* begin Listed records *

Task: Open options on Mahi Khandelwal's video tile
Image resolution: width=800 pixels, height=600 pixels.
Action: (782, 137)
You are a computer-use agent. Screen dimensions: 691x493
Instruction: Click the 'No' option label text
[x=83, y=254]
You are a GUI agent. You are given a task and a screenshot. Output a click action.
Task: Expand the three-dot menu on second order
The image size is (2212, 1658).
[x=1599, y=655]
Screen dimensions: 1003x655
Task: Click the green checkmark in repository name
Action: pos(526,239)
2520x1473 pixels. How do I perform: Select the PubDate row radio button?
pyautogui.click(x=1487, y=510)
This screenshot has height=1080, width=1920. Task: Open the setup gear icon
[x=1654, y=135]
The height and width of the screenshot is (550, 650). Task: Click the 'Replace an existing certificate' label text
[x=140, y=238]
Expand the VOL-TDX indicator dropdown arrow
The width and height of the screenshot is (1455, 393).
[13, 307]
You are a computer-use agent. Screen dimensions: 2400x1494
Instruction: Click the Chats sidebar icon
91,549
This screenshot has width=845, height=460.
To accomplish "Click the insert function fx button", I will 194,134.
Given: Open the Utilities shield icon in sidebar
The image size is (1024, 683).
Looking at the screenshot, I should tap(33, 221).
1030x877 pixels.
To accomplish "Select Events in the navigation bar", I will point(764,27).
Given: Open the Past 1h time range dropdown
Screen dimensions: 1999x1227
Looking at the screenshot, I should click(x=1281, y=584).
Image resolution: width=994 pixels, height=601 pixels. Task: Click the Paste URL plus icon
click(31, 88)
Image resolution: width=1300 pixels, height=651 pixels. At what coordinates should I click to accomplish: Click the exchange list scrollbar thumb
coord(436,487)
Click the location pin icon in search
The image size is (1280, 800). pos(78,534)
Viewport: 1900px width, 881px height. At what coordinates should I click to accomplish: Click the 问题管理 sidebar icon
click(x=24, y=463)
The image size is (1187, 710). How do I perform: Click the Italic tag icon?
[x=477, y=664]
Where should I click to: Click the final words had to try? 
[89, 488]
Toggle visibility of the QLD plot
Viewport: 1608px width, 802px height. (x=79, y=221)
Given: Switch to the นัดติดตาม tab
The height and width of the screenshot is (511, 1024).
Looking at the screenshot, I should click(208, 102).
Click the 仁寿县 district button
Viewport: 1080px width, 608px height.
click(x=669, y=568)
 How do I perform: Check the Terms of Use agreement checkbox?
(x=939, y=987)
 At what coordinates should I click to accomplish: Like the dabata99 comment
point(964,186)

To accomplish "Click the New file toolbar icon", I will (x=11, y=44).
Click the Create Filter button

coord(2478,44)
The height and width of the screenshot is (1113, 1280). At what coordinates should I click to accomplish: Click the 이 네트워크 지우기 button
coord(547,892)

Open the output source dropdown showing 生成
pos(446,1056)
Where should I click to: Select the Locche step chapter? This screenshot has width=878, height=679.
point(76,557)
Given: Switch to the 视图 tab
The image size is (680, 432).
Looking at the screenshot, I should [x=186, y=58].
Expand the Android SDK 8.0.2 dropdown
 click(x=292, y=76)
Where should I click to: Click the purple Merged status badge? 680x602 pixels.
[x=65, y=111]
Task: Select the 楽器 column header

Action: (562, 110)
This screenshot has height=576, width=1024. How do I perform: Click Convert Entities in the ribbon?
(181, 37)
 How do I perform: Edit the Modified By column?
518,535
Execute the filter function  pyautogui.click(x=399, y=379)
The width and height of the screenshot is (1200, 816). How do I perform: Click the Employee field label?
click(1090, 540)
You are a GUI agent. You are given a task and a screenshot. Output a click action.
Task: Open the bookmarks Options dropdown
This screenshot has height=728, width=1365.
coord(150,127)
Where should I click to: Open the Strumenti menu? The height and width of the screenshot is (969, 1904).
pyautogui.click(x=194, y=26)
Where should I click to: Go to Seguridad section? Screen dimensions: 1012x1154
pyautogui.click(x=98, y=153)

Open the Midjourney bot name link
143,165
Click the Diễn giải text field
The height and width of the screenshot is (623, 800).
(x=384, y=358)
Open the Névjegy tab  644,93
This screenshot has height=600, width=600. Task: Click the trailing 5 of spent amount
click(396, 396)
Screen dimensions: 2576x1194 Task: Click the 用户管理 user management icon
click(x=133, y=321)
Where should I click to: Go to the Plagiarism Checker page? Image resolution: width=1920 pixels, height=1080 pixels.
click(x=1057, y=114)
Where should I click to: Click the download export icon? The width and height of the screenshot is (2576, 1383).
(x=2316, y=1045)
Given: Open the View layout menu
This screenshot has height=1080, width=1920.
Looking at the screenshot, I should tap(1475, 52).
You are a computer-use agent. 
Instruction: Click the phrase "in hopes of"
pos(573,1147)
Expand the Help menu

* end Listed records *

Replace every "Instruction" with "Command" throughout all the items above, leaving everything else unchanged.

Task: Open options on Mahi Khandelwal's video tile
Image resolution: width=800 pixels, height=600 pixels.
Action: (782, 137)
You are a computer-use agent. Screen dimensions: 691x493
Command: Click the 'No' option label text
[x=83, y=254]
You are a GUI agent. You are given a task and a screenshot. Output a click action.
Task: Expand the three-dot menu on second order
The image size is (2212, 1658).
[x=1599, y=655]
Screen dimensions: 1003x655
Task: Click the green checkmark in repository name
Action: pos(526,239)
2520x1473 pixels. How do I perform: Select the PubDate row radio button?
pyautogui.click(x=1487, y=510)
This screenshot has height=1080, width=1920. Task: Open the setup gear icon
[x=1654, y=135]
The height and width of the screenshot is (550, 650). Task: Click the 'Replace an existing certificate' label text
[x=140, y=238]
Expand the VOL-TDX indicator dropdown arrow
The width and height of the screenshot is (1455, 393).
[13, 307]
You are a computer-use agent. Screen dimensions: 2400x1494
Command: Click the Chats sidebar icon
91,549
This screenshot has width=845, height=460.
To accomplish "Click the insert function fx button", I will 194,134.
Given: Open the Utilities shield icon in sidebar
The image size is (1024, 683).
Looking at the screenshot, I should tap(33, 221).
1030x877 pixels.
To accomplish "Select Events in the navigation bar", I will point(764,27).
Given: Open the Past 1h time range dropdown
Screen dimensions: 1999x1227
Looking at the screenshot, I should click(x=1281, y=584).
Image resolution: width=994 pixels, height=601 pixels. Task: Click the Paste URL plus icon
click(31, 88)
Image resolution: width=1300 pixels, height=651 pixels. At what coordinates should I click to accomplish: Click the exchange list scrollbar thumb
coord(436,487)
Click the location pin icon in search
The image size is (1280, 800). pos(78,534)
Viewport: 1900px width, 881px height. At what coordinates should I click to accomplish: Click the 问题管理 sidebar icon
click(x=24, y=463)
The image size is (1187, 710). How do I perform: Click the Italic tag icon?
[x=477, y=664]
Where should I click to: Click the final words had to try? 
[89, 488]
Toggle visibility of the QLD plot
Viewport: 1608px width, 802px height. (x=79, y=221)
Given: Switch to the นัดติดตาม tab
The height and width of the screenshot is (511, 1024).
Looking at the screenshot, I should click(208, 102).
Click the 仁寿县 district button
Viewport: 1080px width, 608px height.
click(x=669, y=568)
 How do I perform: Check the Terms of Use agreement checkbox?
(x=939, y=987)
 At what coordinates should I click to accomplish: Like the dabata99 comment
point(964,186)

To accomplish "Click the New file toolbar icon", I will (x=11, y=44).
Click the Create Filter button

coord(2478,44)
The height and width of the screenshot is (1113, 1280). At what coordinates should I click to accomplish: Click the 이 네트워크 지우기 button
coord(547,892)

Open the output source dropdown showing 生成
pos(446,1056)
Where should I click to: Select the Locche step chapter? This screenshot has width=878, height=679.
point(76,557)
Given: Switch to the 视图 tab
The image size is (680, 432).
Looking at the screenshot, I should [x=186, y=58].
Expand the Android SDK 8.0.2 dropdown
 click(x=292, y=76)
Where should I click to: Click the purple Merged status badge? 680x602 pixels.
[x=65, y=111]
Task: Select the 楽器 column header

Action: (562, 110)
This screenshot has height=576, width=1024. How do I perform: Click Convert Entities in the ribbon?
(181, 37)
 How do I perform: Edit the Modified By column?
518,535
Execute the filter function  pyautogui.click(x=399, y=379)
The width and height of the screenshot is (1200, 816). How do I perform: Click the Employee field label?
click(1090, 540)
You are a GUI agent. You are given a task and a screenshot. Output a click action.
Task: Open the bookmarks Options dropdown
This screenshot has height=728, width=1365.
coord(150,127)
Where should I click to: Open the Strumenti menu? The height and width of the screenshot is (969, 1904).
pyautogui.click(x=194, y=26)
Where should I click to: Go to Seguridad section? Screen dimensions: 1012x1154
pyautogui.click(x=98, y=153)

Open the Midjourney bot name link
143,165
Click the Diễn giải text field
The height and width of the screenshot is (623, 800).
(x=384, y=358)
Open the Névjegy tab  644,93
This screenshot has height=600, width=600. Task: Click the trailing 5 of spent amount
click(396, 396)
Screen dimensions: 2576x1194 Task: Click the 用户管理 user management icon
click(x=133, y=321)
Where should I click to: Go to the Plagiarism Checker page? Image resolution: width=1920 pixels, height=1080 pixels.
click(x=1057, y=114)
Where should I click to: Click the download export icon? The width and height of the screenshot is (2576, 1383).
(x=2316, y=1045)
Given: Open the View layout menu
This screenshot has height=1080, width=1920.
Looking at the screenshot, I should tap(1475, 52).
You are a computer-use agent. 
Command: Click the phrase "in hopes of"
pos(573,1147)
Expand the Help menu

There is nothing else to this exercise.